Um rapaz que sempre a admirou e sempre amou a luz que vinha do sorriso daquela menina notou que havia algo errado. A luz dela havia começado a se apagar. Notou que agora, nuvens de tristeza faziam cair chuvas de lágrimas que rolavam por todo seu rosto apagando aquela chama que aquecia o coração dele.
Ele resolveu ajudá-la e um dia disse a ela que sabia de uma forma de transformá-la em uma estrela.
Ele lhe disse que debaixo de uma árvore que ficava no centro da praça da cidade, ela encontraria a resposta que tanto queria.
Ao ouvir isso sua esperança renasceu e certa de que, agora conseguiria o que tanto desejava, partiu em direção a praça.
Ao chegar à praça e avistar a árvore sentiu um aperto em seu coração, uma mistura de ansiedade e medo. E se fosse uma piada? Uma brincadeira cruel do rapaz?
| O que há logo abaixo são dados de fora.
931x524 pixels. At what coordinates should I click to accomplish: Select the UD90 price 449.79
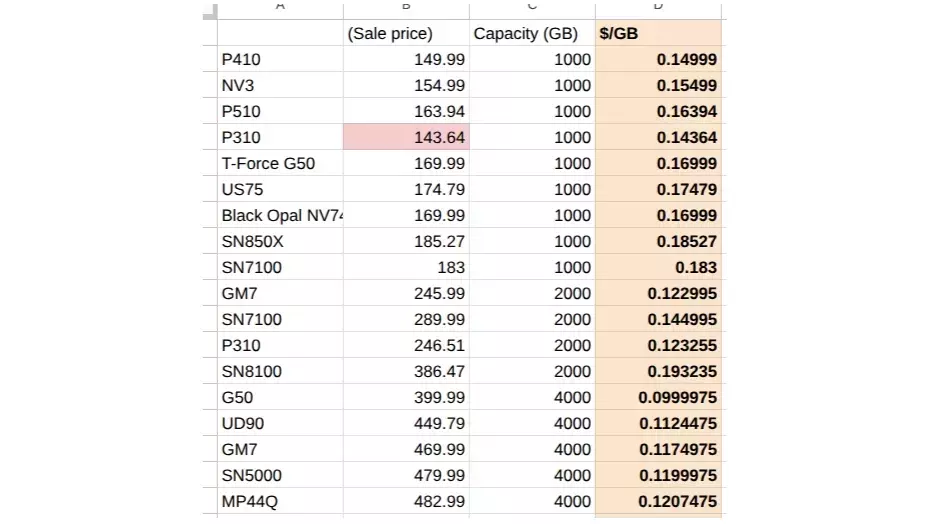[x=406, y=423]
Não, seu coração dizia que não era.
Se apegando a isso, caminhou, com toda a fé que cabia em seu coração, em direção a árvore, aonde ao chegar, encontrou um pacote.
Ao abri-lo achou uma carta endereçada a ela que dizia o seguinte:
“Porque desejar o brilho das estrelas quando seus olhos têm um brilho maior do que o de todas elas juntas?
Porque desejar iluminar um pedaço do céu que outra estrela já ilumina quando lhe foi dada à missão de sozinha, iluminar o coração daqueles que tem a sorte de tê-la em suas vidas?
Porque querer ser apenas mais uma estrela no meio de tantas outras que habitam o firmamento quando Deus lhe permitiu ser a única estrela a viver na terra entre os que precisam de sua luz para serem felizes?
Sei que lhe disse que sabia uma forma de te transformar em uma estrela, mas não posso fazer isso. Não apenas porque eu não sei como fazer isso, mas sim porque não preciso fazer isso.
E não preciso fazer isso porque você já é uma estrela.
Você é e sempre foi o meu farol, cuja luz me guia pelas trevas que ás vezes cobrem minha vida e meu coração.
Você é e sempre será a mais bela forma que a vida criou para expressar toda a sua beleza. Uma beleza que não pode ser duplicada e nem mesmo alcançada por estrela nenhuma.
Você é vida, minha vida.
Você sempre foi uma estrela, minha estrela.
Nunca se esqueça disso.”
Ao terminar a carta uma lágrima correu de seus olhos e essa única lágrima, que não nasceu da tristeza e sim da alegria que agora começava a voltar ao seu coração, foi o combustível que faltava para seu sorriso voltar a brilhar. E ele brilhou de uma forma que há muito não brilhava.
E a partir desse dia ela nunca mais desejou ser como suas irmãs do céu que tanto admirava, pois agora tinha certeza que já era uma delas.
E de um canto escuro da praça, um rapaz sorria feliz, pois tinha conseguido fazer sua estrela voltar a brilhar.